Required action 1 - In the podcast transcript, what did Jenny upload to recap the session?
Required action 2 - Return the part of the podcast transcript starting at "I remember when" and ending at "Yes for sure.", copied word for word.
Required action 3 - Using the podcast transcript, decide whether each statement agrees with it, answering yes or no and quoting the words that settle it: (a) The recap of the session will be linked in the show notes. (b) The session took place soon after it was first talked about.

Document segment -
I remember when you sent me the recap video of your session.

SPEAKER_01

Yes. Jenny uploaded a TikTok recapping our session. We'll link it in the show notes. Yes for sure.

SPEAKER_00

And was it mentioned there the whole your heart being okay? Uh I did cry. I I was watching it and I was like, oh, okay. But I don't even think I when you asked me what do I love most about you. Yeah. You know, I don't remember, yeah. I didn't remember that. And I didn't remember it when we were recording. Yeah, yeah. You know? Yeah. Mayor. My girl. Yeah. It's kind of funny to be able to look back on your life and pinpoint the moments where it all changed. Because when you brought home this cute fucking cat, I don't think in your mind it was like, oh, and then I'm gonna start this healing journey. I'm gonna start this healing journey and I'm gonna like love so openly because of her, like, right, you know, but to be able to look back on that is such a gift. And you have her in your life still, and you you can still, you know, give her those snuggles and and thank her, and yeah, you can be so present with her. And I love that you just did, because you for a long time you were talking about doing a session. Yeah. But like with everything else in life, it panned out exactly as it was supposed to. It did. Because who knows if another communicator was gonna tell you these things.

SPEAKER_01

Right. And like the timing of me writing the story. I you know, I feel like that's kind of why I held off on mentioning it here, because I was like, I don't know what I've strongly taken away from it yet. It was like the universe was saying, like, hold on, like you'll you'll make that connection. Because I didn't feel ready to share it yet. I was like, what am I gonna say? Yeah, yeah. And you were like, I think you were like, I don't care, just you want to know everything. Selfishly, just tell me exactly what happened during the session because I want to know. Yeah. And I felt that, but I was like, I don't feel like I'm there yet. Yes. And then all of a sudden, I was there. Like, how did she know that? You know, we keep mentioning how she feels like this really innocent toddler, but like, okay, you fucking knew. Yeah. You could just observe that mom was on her healing journey. Like, I don't know. And um, I guess because I always feel like I have to like bring it back to people who don't have the same exact life or the same exact perfect little cat at home. But it's just like I think that no matter what your life looks like, I think that if you can take a second to just see how much you've grown and think about what it was that ignited that growth in you, we can just take a moment to honor it and give it all of our gratitude. You know?

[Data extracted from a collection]
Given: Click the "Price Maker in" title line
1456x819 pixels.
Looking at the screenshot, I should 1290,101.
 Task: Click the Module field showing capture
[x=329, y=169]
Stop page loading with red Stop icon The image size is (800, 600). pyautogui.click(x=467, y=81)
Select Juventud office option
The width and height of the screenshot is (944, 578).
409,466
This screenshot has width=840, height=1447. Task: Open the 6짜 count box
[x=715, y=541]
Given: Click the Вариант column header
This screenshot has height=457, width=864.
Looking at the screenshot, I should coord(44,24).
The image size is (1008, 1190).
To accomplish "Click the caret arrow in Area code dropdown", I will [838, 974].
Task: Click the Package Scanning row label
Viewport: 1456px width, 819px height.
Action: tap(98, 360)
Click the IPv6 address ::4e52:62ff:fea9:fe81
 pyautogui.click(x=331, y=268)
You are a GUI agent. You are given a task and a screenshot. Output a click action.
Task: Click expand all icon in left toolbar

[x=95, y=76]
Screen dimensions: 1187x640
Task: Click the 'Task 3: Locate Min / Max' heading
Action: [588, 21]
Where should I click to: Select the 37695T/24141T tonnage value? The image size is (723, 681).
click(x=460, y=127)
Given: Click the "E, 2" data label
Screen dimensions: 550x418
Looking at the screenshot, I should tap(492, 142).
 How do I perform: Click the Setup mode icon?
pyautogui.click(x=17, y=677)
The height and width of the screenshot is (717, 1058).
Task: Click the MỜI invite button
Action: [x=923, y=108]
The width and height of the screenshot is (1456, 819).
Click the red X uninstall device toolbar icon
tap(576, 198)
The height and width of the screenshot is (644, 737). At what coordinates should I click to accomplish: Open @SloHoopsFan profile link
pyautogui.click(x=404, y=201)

Task answer 1 - A TikTok.

Task answer 2 -
I remember when you sent me the recap video of your session.

SPEAKER_01

Yes. Jenny uploaded a TikTok recapping our session. We'll link it in the show notes. Yes for sure.

Task answer 3 -
(a) Yes: "We'll link it in the show notes."
(b) No: "for a long time you were talking about doing a session."